Closed Bobgy closed 3 years ago
Issue-Label Bot is automatically applying the labels:
Label | Probability |
---|---|
kind/feature | 0.75 |
area/pipelines | 0.82 |
Please mark this comment with :thumbsup: or :thumbsdown: to give our bot feedback! Links: app homepage, dashboard and code for this bot.
/cc @Jeffwan @animeshsingh @yanniszark Did I miss anyone?
/cc @jlewi Can you help me notify other platform owners?
Also /cc @maganaluis might be able to share his attempts deploying it with istio + dex
https://github.com/kubeflow/manifests/pull/1365 is also a blocker for other platforms
The next PR for securing multi user mode with istio mTLS is https://github.com/kubeflow/manifests/pull/1368. After this PR, KFP multi user mode is complete. I'll use a separate PR to switch GCP stack to it (already tested the manifest locally, everything works well).
/assign @Jeffwan @animeshsingh @yanniszark @jbottum FYI, KFP multi user mode verified working properly in Kubeflow 1.1 on GCP, all the work is done.
Recommend going ahead and try integrating it with your platforms, feel free to let me know if there are any blockers.
AWS test against multi-user KFP here: https://github.com/kubeflow/manifests/pull/1410
Quick Update: AWS adoption on multi-user KFP has been tested and merged.

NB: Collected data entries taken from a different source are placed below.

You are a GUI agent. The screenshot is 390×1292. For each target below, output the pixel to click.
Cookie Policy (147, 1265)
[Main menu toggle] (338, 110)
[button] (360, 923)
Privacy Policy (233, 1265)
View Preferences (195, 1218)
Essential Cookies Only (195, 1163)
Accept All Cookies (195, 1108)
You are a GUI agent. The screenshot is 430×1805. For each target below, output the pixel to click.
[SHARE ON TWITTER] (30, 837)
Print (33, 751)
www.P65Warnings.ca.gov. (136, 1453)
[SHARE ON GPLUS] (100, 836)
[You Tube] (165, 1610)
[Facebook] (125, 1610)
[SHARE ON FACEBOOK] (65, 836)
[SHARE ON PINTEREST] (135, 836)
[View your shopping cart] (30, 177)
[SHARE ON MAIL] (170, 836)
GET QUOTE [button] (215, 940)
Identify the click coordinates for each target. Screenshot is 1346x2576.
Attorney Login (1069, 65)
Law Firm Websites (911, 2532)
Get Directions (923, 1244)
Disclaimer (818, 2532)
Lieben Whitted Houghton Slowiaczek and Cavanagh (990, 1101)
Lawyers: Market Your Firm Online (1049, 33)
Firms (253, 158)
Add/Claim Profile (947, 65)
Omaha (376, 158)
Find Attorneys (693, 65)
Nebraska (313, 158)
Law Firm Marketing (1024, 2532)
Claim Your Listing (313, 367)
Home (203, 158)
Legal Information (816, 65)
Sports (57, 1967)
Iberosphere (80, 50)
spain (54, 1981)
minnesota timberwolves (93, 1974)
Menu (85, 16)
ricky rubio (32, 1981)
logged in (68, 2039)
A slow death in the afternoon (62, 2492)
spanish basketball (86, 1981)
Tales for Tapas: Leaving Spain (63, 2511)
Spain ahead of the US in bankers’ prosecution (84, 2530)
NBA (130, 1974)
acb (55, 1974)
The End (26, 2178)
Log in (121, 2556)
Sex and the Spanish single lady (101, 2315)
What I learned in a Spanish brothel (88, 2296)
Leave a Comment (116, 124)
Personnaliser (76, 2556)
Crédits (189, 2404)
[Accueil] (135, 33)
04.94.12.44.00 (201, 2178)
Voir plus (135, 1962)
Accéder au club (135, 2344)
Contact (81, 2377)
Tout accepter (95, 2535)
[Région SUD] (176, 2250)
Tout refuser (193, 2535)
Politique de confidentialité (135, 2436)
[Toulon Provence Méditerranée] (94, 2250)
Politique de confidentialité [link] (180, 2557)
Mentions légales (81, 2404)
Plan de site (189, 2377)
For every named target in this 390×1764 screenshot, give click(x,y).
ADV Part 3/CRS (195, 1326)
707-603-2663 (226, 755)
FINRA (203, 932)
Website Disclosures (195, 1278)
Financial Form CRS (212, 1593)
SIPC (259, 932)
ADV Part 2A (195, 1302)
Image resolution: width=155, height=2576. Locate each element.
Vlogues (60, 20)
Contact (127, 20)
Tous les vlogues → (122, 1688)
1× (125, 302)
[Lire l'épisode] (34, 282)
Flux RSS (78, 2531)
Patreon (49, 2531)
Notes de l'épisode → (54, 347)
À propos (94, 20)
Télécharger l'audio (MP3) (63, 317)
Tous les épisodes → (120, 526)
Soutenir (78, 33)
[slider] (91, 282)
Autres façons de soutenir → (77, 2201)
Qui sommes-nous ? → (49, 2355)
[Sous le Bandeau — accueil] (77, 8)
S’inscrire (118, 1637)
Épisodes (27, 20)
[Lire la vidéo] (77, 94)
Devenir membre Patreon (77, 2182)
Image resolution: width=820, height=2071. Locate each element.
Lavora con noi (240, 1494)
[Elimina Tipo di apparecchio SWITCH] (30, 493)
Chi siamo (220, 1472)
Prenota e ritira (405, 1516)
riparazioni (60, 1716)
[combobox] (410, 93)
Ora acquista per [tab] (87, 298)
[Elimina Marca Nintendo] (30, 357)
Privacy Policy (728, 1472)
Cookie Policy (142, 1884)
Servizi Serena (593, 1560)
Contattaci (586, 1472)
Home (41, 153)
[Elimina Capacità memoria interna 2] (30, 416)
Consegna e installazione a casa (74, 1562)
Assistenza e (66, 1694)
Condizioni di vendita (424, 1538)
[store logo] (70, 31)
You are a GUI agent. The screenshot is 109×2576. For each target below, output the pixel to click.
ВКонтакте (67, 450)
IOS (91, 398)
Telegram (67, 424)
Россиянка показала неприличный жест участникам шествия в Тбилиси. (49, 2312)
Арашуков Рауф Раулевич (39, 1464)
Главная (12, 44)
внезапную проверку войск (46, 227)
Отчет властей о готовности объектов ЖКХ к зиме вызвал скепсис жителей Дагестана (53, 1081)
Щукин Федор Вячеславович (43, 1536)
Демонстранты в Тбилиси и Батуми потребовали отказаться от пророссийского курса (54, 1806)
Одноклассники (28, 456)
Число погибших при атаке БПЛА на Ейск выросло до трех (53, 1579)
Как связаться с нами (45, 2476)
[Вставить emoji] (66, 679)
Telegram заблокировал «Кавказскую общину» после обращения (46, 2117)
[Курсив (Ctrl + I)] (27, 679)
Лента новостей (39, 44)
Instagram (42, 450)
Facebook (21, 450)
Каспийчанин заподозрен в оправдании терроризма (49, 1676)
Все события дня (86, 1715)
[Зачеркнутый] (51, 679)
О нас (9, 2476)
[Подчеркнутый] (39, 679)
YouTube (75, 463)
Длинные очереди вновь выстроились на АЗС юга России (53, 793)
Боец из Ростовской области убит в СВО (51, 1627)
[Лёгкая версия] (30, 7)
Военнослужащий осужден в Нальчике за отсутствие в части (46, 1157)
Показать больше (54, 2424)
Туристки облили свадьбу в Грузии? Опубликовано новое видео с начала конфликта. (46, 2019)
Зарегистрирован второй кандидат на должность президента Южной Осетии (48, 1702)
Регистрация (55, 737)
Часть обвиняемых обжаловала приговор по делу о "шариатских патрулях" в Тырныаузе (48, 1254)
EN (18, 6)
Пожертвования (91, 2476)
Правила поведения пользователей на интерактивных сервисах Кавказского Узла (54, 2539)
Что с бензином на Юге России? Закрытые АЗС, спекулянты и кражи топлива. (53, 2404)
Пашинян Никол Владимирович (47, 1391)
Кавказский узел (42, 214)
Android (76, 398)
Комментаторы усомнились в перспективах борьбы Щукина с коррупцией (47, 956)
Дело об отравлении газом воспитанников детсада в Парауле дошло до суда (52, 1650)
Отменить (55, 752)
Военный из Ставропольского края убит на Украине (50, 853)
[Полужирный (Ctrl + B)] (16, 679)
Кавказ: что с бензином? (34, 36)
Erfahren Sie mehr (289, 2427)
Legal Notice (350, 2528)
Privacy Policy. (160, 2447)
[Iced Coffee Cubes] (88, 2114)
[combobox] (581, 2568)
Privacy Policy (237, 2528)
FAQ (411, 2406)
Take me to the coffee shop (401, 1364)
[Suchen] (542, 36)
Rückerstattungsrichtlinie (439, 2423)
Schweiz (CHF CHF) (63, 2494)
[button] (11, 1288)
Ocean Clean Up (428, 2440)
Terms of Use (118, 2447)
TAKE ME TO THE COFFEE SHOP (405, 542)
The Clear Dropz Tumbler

Thanks a lot for your contributions to multi-user KFP! @Bobgy
Also /cc @maganaluis might be able to share his attempts deploying it with istio + dex
Also, AWS has tested dex and multi-user KFP and works fine.
We are going to give it a spin on IBM Cloud @shawnzhu @adrian555
I tried a kfdef https://github.com/adrian555/manifests/blob/multi-user/kfdef/kfctl_ibm_dex_multi_user.yaml (Thanks to @adrian555 ) installed on k8s v1.18.6 on IKS, this kfdef ships istio 1.1.6:
> istioctl version --remote
client version: 1.6.5
cluster-local-gateway version:
citadel version: 1.1.6
galley version: 1.1.6
pilot version: 1.1.6
pilot version: 1.1.6
pilot version: 1.1.6
pilot version: 1.1.6
policy version: 1.1.6
sidecar-injector version: 1.1.6
telemetry version: 1.1.6
And the envoyfilter add-user-filter
to simulate multi-user case via anonymous@kubeflow.org
. see https://github.com/kubeflow/manifests/blob/baddd858737ea5c7c1f6799221e97ab107213ba7/istio/add-anonymous-user-filter/base/envoy-filter.yaml#L16-L19
Kubeflow itself works (I tried notebook only).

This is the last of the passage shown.